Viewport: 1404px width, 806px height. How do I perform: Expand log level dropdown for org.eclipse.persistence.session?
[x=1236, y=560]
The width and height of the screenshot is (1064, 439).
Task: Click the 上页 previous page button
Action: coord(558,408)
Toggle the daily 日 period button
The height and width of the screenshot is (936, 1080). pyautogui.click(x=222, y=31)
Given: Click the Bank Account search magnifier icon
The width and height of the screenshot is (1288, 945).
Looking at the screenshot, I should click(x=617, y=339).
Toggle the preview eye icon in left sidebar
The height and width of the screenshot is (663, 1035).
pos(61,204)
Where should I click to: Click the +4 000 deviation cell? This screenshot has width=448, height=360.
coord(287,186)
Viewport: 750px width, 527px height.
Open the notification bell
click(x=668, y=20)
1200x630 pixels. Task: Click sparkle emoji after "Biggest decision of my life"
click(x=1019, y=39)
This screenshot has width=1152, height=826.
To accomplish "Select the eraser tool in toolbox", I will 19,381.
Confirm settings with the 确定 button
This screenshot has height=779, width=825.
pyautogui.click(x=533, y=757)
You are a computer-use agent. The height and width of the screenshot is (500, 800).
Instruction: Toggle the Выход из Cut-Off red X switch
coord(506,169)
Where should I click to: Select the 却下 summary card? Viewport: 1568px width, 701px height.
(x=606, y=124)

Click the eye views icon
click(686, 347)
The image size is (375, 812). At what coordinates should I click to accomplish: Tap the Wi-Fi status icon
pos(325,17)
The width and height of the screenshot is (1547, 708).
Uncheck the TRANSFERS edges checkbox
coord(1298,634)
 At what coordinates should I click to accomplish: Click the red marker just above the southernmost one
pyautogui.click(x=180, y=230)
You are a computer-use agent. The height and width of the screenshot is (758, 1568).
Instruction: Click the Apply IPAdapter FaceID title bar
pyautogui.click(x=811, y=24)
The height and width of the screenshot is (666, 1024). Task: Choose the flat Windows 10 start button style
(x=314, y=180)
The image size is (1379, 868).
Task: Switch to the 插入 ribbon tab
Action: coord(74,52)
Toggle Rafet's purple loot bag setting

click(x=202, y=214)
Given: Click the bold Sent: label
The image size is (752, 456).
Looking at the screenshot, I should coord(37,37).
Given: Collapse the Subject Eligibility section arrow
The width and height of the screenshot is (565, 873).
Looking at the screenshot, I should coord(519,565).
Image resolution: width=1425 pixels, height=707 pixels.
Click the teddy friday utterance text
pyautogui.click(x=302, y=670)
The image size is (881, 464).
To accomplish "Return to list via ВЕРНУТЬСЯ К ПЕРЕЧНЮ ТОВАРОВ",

______

#### Your objective
Only lines holding "Given" are wanted; copy all of them from the listing.

#### Written response
Given: Click the Bank Account search magnifier icon
Given: Click the bold Sent: label
Given: Collapse the Subject Eligibility section arrow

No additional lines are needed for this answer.